(Saved entries)

++++++++++++++++++++

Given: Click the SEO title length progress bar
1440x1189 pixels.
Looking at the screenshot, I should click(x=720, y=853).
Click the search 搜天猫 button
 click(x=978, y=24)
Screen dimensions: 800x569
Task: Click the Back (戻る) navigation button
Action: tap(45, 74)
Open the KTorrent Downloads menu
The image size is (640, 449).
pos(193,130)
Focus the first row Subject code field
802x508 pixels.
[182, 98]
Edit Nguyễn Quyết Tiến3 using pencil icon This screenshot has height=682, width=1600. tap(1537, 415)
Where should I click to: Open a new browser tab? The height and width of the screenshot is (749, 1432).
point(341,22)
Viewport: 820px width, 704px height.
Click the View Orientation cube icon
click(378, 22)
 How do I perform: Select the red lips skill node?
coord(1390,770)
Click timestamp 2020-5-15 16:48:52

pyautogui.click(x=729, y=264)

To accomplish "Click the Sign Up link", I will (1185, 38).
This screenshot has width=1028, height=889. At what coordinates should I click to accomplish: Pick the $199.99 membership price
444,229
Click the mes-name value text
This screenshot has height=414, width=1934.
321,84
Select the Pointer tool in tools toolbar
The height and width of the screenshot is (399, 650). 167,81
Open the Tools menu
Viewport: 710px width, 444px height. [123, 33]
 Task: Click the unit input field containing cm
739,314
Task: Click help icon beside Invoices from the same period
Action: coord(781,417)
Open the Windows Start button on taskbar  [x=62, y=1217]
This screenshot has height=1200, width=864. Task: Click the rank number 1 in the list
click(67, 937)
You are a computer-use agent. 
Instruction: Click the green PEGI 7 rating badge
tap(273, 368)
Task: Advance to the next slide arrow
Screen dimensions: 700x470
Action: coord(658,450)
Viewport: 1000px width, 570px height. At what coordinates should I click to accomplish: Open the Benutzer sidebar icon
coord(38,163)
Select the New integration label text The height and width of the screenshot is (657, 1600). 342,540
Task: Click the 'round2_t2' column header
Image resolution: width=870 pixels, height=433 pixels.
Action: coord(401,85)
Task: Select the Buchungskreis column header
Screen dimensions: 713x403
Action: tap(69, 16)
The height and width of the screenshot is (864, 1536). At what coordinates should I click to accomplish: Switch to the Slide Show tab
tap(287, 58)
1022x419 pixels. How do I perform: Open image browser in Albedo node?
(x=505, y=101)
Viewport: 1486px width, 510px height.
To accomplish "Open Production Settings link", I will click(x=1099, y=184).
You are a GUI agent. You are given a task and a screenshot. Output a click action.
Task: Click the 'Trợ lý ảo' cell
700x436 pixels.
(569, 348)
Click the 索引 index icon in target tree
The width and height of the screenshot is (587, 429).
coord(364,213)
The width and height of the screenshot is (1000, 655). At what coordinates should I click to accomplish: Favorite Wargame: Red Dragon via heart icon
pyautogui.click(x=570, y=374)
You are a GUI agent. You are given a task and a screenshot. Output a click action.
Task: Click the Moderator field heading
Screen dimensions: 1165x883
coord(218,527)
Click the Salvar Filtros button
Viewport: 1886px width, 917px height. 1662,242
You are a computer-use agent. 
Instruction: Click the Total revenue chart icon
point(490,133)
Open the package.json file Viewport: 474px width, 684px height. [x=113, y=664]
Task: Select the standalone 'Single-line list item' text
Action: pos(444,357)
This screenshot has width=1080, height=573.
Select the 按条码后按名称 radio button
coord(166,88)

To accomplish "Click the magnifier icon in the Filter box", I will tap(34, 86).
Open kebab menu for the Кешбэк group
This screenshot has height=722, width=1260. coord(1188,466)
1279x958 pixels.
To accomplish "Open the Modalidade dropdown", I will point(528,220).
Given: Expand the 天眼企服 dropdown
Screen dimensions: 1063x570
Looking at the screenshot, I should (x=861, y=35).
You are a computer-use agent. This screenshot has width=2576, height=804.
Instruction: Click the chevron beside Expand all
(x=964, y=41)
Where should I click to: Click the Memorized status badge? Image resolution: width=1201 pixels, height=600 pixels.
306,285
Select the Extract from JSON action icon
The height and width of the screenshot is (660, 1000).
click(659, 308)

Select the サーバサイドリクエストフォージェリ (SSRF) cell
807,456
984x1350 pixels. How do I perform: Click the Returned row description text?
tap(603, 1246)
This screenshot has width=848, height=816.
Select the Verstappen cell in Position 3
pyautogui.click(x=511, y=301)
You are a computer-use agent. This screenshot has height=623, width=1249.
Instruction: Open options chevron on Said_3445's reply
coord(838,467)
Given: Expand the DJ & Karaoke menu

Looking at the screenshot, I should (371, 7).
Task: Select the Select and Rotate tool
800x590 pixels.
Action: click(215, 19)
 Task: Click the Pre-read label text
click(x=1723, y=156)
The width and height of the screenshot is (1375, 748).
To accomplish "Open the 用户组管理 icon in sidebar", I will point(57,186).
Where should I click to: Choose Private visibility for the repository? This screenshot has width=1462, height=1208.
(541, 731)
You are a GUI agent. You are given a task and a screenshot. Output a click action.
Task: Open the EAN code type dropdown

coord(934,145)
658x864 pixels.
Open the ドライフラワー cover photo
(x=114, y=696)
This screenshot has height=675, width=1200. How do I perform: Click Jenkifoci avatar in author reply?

++++++++++++++++++++

__Instructions to follow__.
For the records above, state how many lines contain the string "link", with no added text.

__Task solution__.
2